**Source records:**
□ □ □

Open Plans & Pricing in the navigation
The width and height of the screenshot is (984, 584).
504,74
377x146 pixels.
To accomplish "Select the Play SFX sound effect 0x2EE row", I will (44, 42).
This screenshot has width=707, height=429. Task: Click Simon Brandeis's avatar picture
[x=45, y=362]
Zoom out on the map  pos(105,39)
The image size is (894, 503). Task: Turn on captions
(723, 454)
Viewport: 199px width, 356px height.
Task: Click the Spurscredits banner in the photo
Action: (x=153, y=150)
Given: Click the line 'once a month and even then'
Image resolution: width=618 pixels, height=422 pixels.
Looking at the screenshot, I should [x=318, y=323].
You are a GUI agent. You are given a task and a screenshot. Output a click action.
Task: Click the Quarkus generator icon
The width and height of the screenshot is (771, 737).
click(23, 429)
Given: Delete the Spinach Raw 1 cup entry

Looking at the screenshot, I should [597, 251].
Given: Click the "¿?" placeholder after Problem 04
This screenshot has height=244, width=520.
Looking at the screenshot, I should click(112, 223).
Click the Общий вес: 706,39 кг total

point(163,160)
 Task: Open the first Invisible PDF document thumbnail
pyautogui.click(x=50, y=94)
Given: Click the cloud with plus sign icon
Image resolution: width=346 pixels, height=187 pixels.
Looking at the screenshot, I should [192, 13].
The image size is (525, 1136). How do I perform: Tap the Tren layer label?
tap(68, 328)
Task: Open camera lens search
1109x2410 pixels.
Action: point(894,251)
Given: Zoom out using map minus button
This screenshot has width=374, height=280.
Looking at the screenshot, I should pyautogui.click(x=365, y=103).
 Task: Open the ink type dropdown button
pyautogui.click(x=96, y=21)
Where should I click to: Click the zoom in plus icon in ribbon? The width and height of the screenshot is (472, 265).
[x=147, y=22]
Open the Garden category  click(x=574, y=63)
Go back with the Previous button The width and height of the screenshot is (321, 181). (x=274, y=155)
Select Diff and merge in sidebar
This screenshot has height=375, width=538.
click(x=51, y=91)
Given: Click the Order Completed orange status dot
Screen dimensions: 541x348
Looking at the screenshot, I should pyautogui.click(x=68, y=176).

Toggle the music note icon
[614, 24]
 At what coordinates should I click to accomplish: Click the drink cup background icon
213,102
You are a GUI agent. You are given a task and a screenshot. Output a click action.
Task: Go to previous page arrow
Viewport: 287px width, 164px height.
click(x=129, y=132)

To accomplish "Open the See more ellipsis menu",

□ □ □

**Instructions for the task:** Retype the records above exactly, so that no line differs from its source.

**Solution to this task:**
Open Plans & Pricing in the navigation
The width and height of the screenshot is (984, 584).
504,74
377x146 pixels.
To accomplish "Select the Play SFX sound effect 0x2EE row", I will (44, 42).
This screenshot has width=707, height=429. Task: Click Simon Brandeis's avatar picture
[x=45, y=362]
Zoom out on the map  pos(105,39)
The image size is (894, 503). Task: Turn on captions
(723, 454)
Viewport: 199px width, 356px height.
Task: Click the Spurscredits banner in the photo
Action: (x=153, y=150)
Given: Click the line 'once a month and even then'
Image resolution: width=618 pixels, height=422 pixels.
Looking at the screenshot, I should [x=318, y=323].
You are a GUI agent. You are given a task and a screenshot. Output a click action.
Task: Click the Quarkus generator icon
The width and height of the screenshot is (771, 737).
click(23, 429)
Given: Delete the Spinach Raw 1 cup entry

Looking at the screenshot, I should [597, 251].
Given: Click the "¿?" placeholder after Problem 04
This screenshot has height=244, width=520.
Looking at the screenshot, I should click(112, 223).
Click the Общий вес: 706,39 кг total

point(163,160)
 Task: Open the first Invisible PDF document thumbnail
pyautogui.click(x=50, y=94)
Given: Click the cloud with plus sign icon
Image resolution: width=346 pixels, height=187 pixels.
Looking at the screenshot, I should [192, 13].
The image size is (525, 1136). How do I perform: Tap the Tren layer label?
tap(68, 328)
Task: Open camera lens search
1109x2410 pixels.
Action: point(894,251)
Given: Zoom out using map minus button
This screenshot has width=374, height=280.
Looking at the screenshot, I should pyautogui.click(x=365, y=103).
 Task: Open the ink type dropdown button
pyautogui.click(x=96, y=21)
Where should I click to: Click the zoom in plus icon in ribbon? The width and height of the screenshot is (472, 265).
[x=147, y=22]
Open the Garden category  click(x=574, y=63)
Go back with the Previous button The width and height of the screenshot is (321, 181). (x=274, y=155)
Select Diff and merge in sidebar
This screenshot has height=375, width=538.
click(x=51, y=91)
Given: Click the Order Completed orange status dot
Screen dimensions: 541x348
Looking at the screenshot, I should pyautogui.click(x=68, y=176).

Toggle the music note icon
[614, 24]
 At what coordinates should I click to accomplish: Click the drink cup background icon
213,102
You are a GUI agent. You are given a task and a screenshot. Output a click action.
Task: Go to previous page arrow
Viewport: 287px width, 164px height.
click(x=129, y=132)

To accomplish "Open the See more ellipsis menu",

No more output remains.